É importante lembrar que a chapa que está prestes a ganhar as eleições presidenciais é completamente oposta ao governo brasileiro, que é a principal economia do Mercosul. Esse fator político pode acarretar uma crise econômica entre os dois países ou, até pior, uma crise econômica do bloco. As políticas propostas pelo candidato Fernández estão todas voltadas para fechar a economia, o que pode afetar diretamente o acordo do Mercosul com a União Europeia.
Para fechar todo esse contexto com chave de ouro, a Argentina emitiu um comunicado, em 28 de agosto desse ano, que se encontra incapaz de pagar suas dívidas, declarando então a moratória.
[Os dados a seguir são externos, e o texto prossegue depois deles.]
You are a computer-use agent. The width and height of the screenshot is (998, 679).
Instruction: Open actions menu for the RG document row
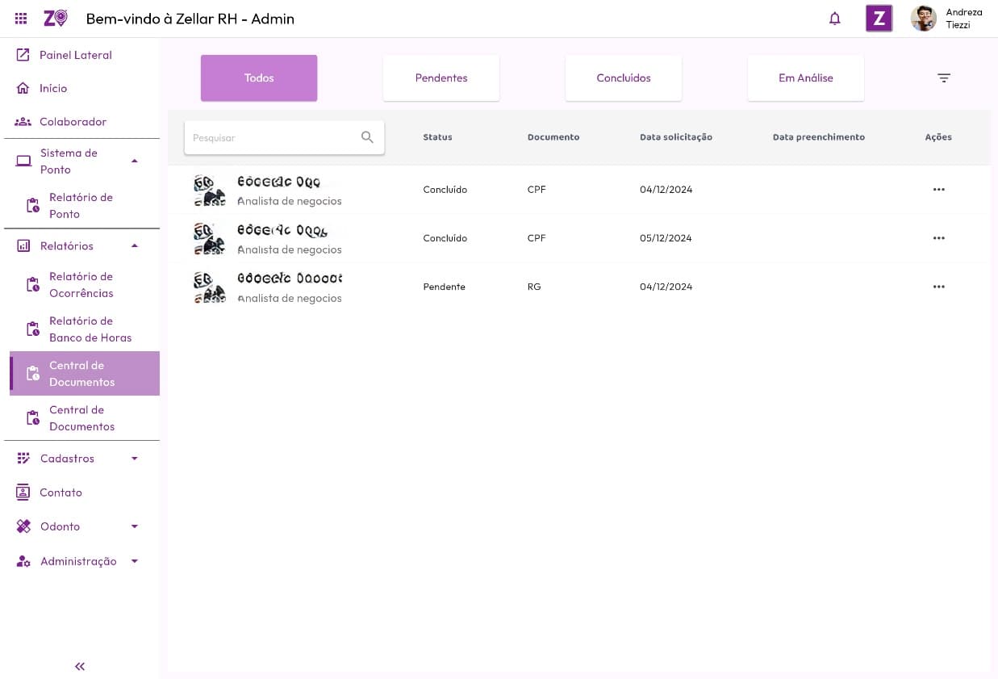point(938,287)
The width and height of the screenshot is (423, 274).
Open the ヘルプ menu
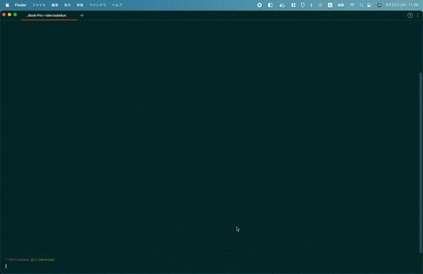tap(117, 5)
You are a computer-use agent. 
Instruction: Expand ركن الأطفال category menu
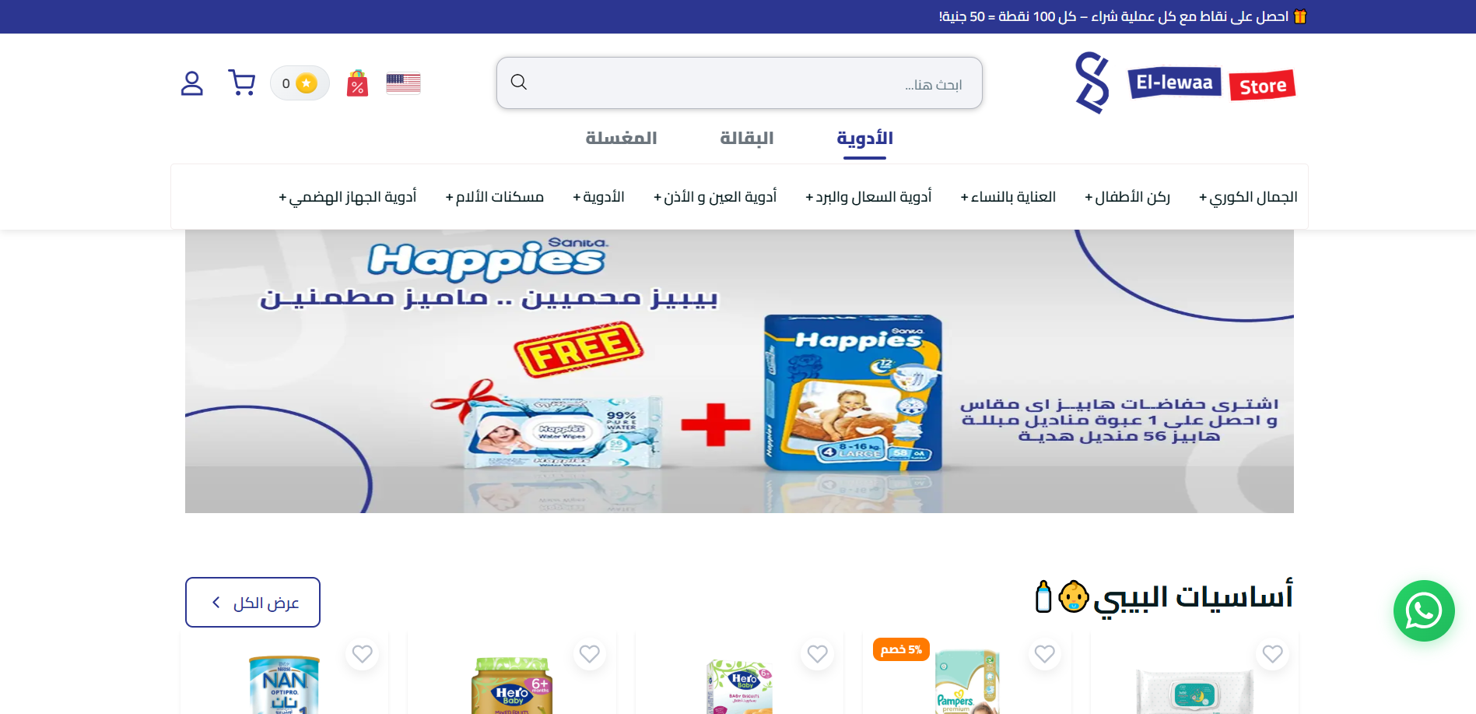click(x=1127, y=197)

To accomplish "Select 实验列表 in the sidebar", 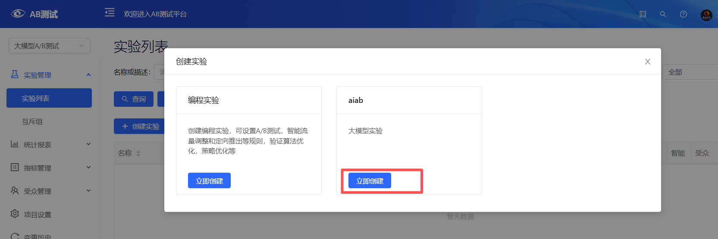I will 49,98.
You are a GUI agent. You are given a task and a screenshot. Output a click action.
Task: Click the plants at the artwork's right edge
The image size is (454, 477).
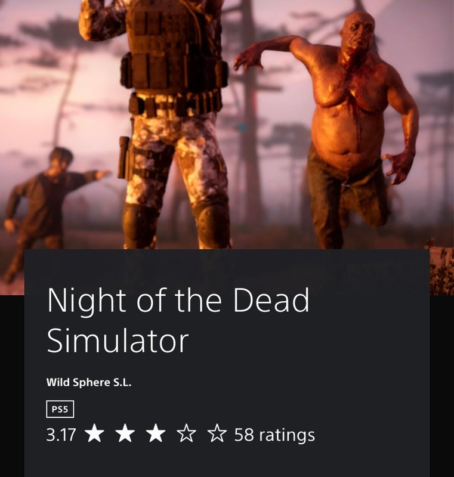click(442, 270)
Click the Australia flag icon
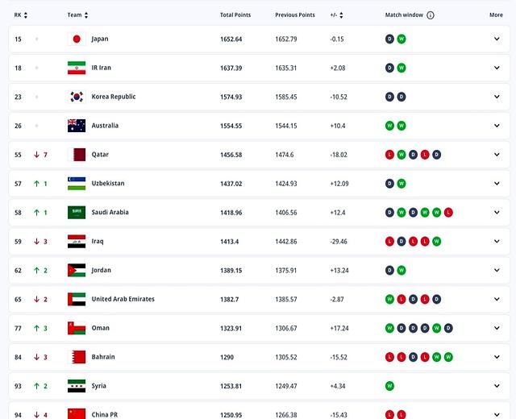The image size is (516, 419). click(x=77, y=126)
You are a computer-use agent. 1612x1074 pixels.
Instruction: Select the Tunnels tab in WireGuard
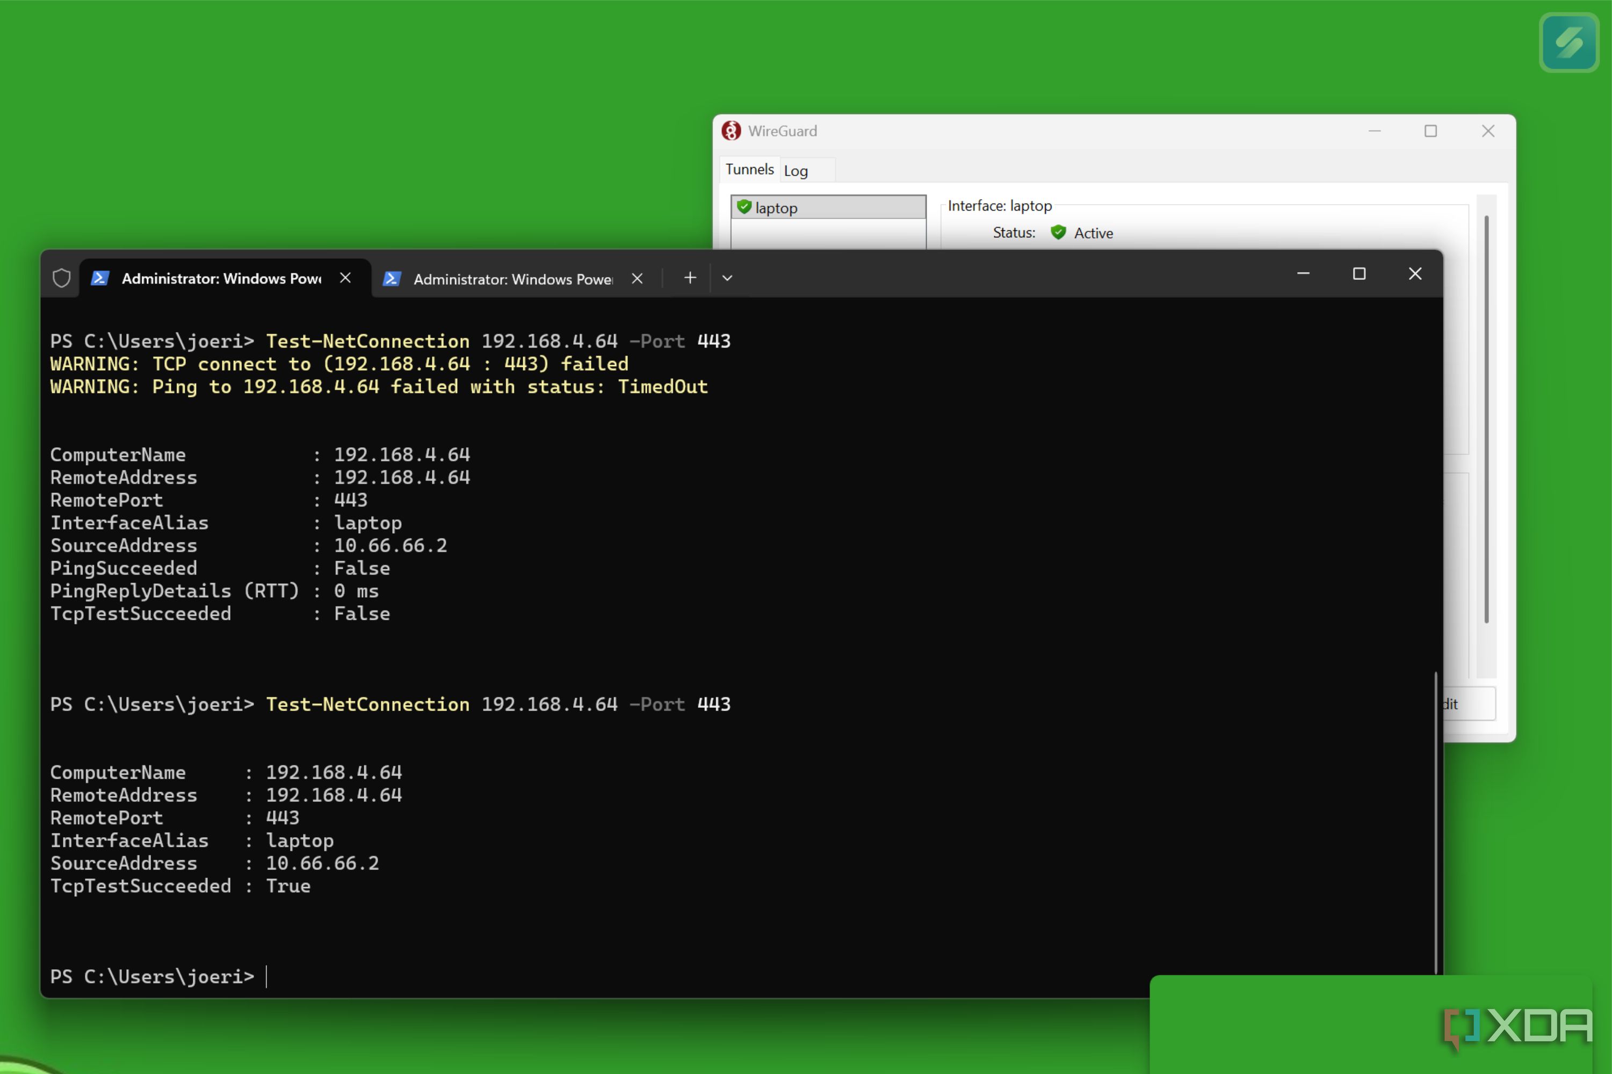[749, 169]
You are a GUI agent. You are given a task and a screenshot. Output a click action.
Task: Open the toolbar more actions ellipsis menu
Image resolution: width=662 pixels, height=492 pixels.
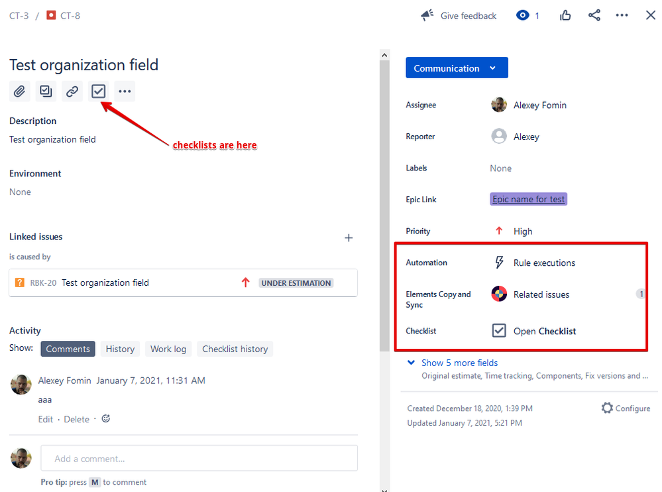(125, 91)
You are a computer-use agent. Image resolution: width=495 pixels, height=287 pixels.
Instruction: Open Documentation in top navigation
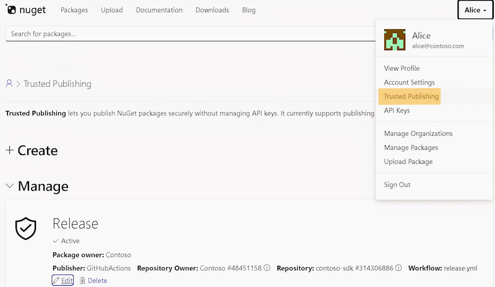click(159, 10)
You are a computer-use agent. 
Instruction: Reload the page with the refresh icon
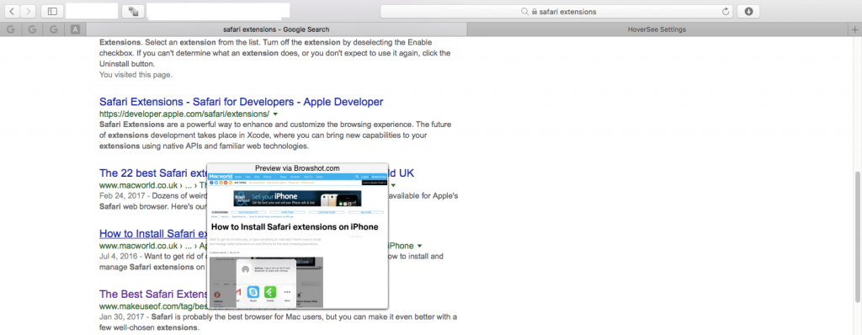click(725, 12)
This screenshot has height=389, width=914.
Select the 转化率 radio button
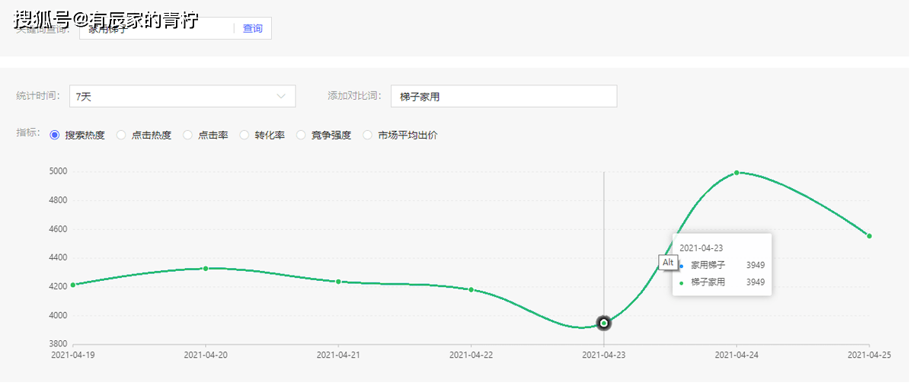point(244,136)
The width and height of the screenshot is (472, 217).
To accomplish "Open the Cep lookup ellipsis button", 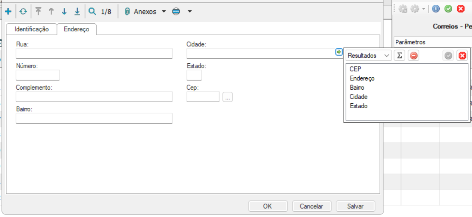I will click(228, 97).
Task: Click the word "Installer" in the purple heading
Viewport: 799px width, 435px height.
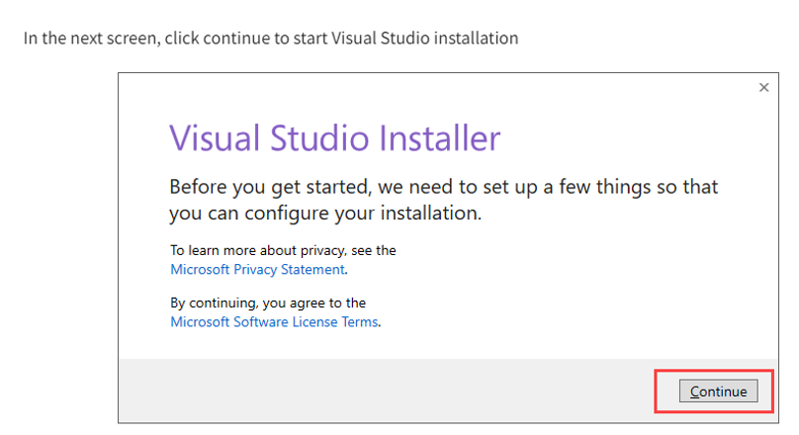Action: [445, 137]
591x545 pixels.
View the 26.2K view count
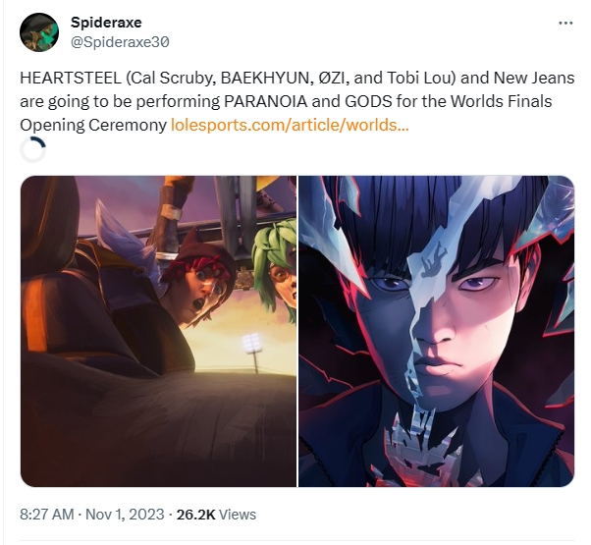[x=195, y=515]
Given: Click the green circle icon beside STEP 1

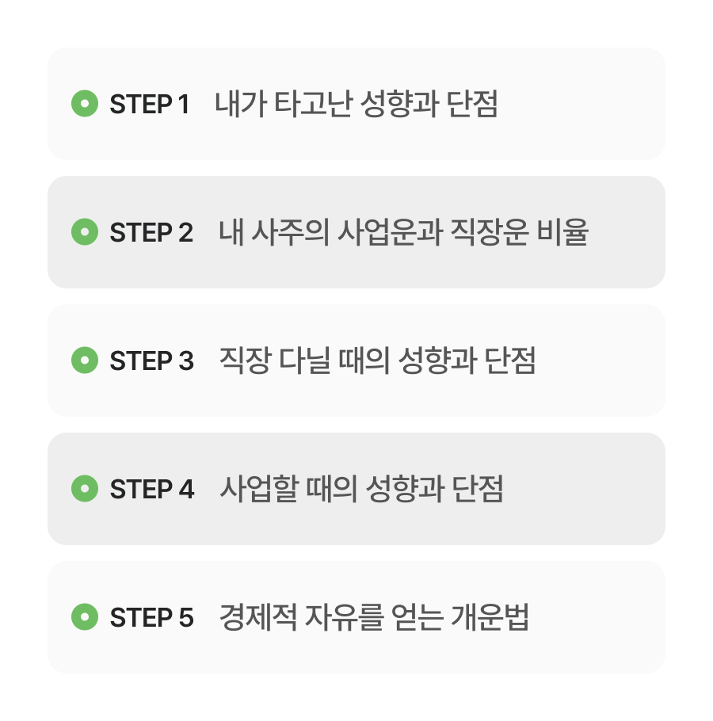Looking at the screenshot, I should [x=85, y=104].
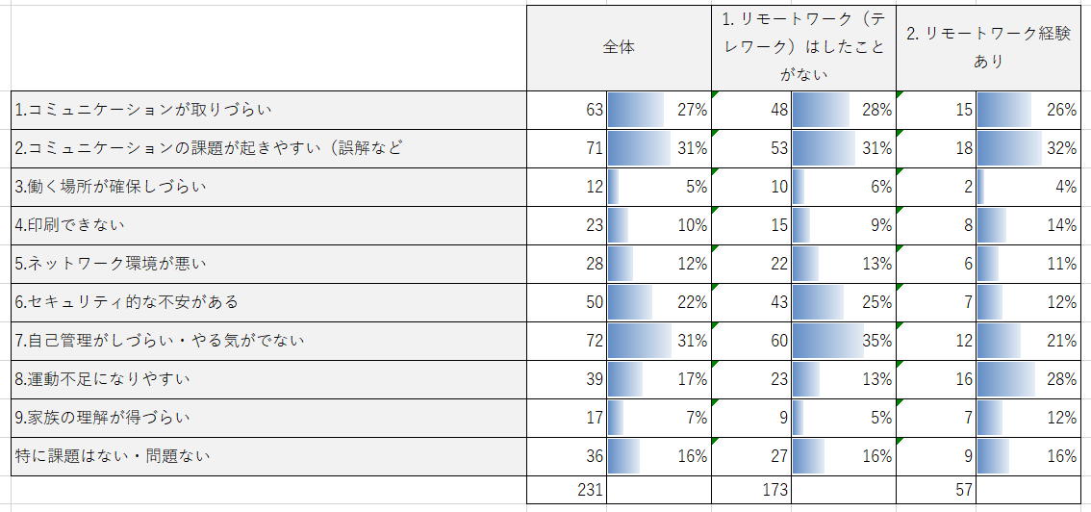1091x512 pixels.
Task: Click the 9.家族の理解が得づらい label cell
Action: [x=268, y=418]
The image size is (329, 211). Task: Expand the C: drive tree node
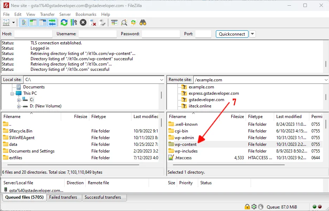[19, 100]
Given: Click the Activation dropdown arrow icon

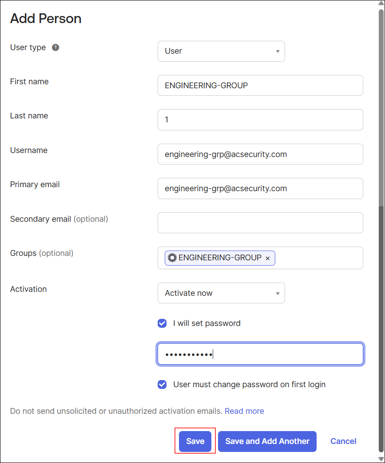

Com outras palavras, pediu para renegociar a dívida com o FMI e para atrasar o pagamento. Todo esse cenário apenas confirma aquilo que os investidores já imaginavam: deve-se sempre ter um pé atrás quando se for investir dinheiro na Argentina.
O que mais preocupa aqui é que Macri não tem só uma dívida com o FMI. Ele tem uma dívida com o povo argentino. Os problemas econômicos decorrentes de decisões mal pensadas atingiram fortemente a esperança da nação, que via nele a pessoa certa para finalmente alcançar a sonhada estabilidade econômica que o país pouco teve em sua história. Entretanto, essa expectativa não se tornou realidade. Muito pelo contrário, aconteceu aquilo que a população mais temia: um novo cenário de recessão econômica menos de 20 anos após a Grande Depressão Argentina. Pior do que não ter sido a cura para os problemas econômicos argentinos, é ter sido a nova doença para a economia dos nossos hermanos. O que resta agora é aguardar os resultados das próximas eleições presidenciais e como Macri tentará reverter toda essa situação de forte desesperança do povo argentino. Cenas dos próximos capítulos.